• **TASK STATEMENT**
Please repeat exactly the lines below from the one containing "Open the Security tab" down to the one containing "Given: Open the Competitive", both included, and nothing else.

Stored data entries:
:::::

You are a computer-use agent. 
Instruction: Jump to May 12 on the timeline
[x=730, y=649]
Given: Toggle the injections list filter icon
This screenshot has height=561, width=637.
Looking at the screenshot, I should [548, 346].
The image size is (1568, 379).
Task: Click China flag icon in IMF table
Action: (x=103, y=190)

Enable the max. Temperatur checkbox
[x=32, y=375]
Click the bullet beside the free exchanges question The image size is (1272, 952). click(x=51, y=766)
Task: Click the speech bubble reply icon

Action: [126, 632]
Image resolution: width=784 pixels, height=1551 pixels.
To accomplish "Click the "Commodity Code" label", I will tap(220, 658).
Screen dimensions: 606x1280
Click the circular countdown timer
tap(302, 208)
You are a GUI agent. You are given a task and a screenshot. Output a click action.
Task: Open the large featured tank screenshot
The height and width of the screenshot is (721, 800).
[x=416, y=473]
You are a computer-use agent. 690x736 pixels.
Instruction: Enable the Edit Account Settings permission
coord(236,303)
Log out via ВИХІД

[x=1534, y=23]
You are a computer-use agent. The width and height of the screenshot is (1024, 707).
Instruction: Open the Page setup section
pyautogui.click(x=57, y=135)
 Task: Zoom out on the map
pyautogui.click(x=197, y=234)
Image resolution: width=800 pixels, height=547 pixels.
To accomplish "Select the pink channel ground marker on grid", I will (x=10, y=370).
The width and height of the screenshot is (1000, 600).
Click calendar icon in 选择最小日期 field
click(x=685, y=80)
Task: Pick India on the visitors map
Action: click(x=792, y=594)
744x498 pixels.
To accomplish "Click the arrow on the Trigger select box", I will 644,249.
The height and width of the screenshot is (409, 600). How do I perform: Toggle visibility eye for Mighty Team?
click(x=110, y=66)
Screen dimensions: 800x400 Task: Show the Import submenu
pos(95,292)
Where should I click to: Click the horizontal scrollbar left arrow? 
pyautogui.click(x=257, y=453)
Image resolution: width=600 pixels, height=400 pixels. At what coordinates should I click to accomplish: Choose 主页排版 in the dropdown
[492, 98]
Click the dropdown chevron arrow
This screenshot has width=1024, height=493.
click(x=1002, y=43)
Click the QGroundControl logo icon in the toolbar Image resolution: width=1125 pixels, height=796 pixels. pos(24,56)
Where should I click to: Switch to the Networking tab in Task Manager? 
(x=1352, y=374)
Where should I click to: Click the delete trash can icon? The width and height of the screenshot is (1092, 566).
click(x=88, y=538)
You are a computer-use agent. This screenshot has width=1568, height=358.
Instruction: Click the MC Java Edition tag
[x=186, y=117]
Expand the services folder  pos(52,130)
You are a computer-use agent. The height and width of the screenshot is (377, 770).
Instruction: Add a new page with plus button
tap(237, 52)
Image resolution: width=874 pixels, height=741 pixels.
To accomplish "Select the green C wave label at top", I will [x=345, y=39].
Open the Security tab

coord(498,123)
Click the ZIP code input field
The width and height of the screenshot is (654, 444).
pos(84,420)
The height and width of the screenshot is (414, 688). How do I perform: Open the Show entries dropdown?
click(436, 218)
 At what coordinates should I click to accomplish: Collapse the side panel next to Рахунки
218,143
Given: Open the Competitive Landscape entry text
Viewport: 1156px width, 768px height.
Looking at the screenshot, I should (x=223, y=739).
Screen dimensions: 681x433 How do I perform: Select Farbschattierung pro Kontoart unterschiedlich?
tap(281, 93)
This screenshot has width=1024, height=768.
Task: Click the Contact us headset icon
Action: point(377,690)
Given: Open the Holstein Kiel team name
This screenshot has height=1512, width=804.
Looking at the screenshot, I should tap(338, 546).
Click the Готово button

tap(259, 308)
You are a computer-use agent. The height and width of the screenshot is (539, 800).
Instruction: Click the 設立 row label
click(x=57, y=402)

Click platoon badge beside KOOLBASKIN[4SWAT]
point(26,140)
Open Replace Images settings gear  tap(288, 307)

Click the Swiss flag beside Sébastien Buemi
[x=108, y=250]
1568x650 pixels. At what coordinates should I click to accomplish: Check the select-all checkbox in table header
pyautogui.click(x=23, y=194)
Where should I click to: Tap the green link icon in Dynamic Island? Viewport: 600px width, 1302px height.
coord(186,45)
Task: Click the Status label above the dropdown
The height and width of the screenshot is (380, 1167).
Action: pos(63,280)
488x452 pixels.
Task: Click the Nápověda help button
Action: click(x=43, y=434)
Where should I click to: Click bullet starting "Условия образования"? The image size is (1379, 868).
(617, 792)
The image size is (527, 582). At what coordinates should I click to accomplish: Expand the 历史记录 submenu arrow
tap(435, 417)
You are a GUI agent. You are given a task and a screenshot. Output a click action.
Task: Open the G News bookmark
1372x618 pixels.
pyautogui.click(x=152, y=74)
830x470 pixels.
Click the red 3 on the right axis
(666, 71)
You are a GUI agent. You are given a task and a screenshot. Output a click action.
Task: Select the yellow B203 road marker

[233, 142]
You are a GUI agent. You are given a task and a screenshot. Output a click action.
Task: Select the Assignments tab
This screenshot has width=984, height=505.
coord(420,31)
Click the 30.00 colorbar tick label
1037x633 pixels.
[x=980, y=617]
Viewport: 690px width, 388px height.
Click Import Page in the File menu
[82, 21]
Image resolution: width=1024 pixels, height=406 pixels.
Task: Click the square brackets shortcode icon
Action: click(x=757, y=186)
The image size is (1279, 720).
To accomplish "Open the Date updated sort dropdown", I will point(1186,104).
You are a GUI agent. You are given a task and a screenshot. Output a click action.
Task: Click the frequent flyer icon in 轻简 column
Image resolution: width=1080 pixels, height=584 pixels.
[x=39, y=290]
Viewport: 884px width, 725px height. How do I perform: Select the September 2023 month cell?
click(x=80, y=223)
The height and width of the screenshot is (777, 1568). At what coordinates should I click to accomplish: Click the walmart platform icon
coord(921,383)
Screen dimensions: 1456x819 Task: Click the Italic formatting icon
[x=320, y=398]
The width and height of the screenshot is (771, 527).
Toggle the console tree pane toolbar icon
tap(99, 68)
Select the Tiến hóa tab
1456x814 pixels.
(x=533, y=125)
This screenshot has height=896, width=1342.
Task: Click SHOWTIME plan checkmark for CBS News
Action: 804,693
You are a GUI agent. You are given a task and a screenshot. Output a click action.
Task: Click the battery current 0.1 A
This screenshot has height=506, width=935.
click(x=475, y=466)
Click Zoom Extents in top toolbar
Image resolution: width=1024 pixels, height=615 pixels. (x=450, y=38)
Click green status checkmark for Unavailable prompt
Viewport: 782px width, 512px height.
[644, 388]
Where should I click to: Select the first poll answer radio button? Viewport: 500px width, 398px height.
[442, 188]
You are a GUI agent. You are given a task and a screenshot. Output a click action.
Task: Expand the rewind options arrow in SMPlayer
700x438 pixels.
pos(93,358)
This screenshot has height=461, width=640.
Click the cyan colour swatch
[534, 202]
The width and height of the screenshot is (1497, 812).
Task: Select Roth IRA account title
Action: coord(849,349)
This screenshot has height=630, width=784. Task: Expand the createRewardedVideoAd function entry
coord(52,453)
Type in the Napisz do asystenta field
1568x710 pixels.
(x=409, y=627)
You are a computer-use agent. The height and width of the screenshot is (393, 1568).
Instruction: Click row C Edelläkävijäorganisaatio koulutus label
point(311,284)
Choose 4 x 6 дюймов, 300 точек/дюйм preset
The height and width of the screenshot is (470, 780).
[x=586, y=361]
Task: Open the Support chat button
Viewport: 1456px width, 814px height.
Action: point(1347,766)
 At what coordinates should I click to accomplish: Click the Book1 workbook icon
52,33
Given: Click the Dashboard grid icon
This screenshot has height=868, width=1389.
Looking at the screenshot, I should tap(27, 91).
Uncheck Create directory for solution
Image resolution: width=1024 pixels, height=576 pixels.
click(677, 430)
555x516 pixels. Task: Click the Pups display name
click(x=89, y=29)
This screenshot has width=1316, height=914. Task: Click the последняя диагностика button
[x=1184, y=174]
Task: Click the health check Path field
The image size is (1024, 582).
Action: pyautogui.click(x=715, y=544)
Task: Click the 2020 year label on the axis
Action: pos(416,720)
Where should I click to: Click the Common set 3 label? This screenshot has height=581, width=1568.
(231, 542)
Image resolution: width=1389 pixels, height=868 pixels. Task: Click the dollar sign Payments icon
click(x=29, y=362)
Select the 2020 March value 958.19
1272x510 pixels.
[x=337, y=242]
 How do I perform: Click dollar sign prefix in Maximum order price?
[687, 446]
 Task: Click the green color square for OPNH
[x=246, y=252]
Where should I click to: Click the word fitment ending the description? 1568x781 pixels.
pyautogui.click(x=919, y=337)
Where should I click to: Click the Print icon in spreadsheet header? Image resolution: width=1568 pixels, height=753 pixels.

:::::

• **FINISHED TASK**
Open the Security tab

coord(498,123)
Click the ZIP code input field
The width and height of the screenshot is (654, 444).
pos(84,420)
The height and width of the screenshot is (414, 688). How do I perform: Open the Show entries dropdown?
click(436, 218)
 At what coordinates should I click to accomplish: Collapse the side panel next to Рахунки
218,143
Given: Open the Competitive Landscape entry text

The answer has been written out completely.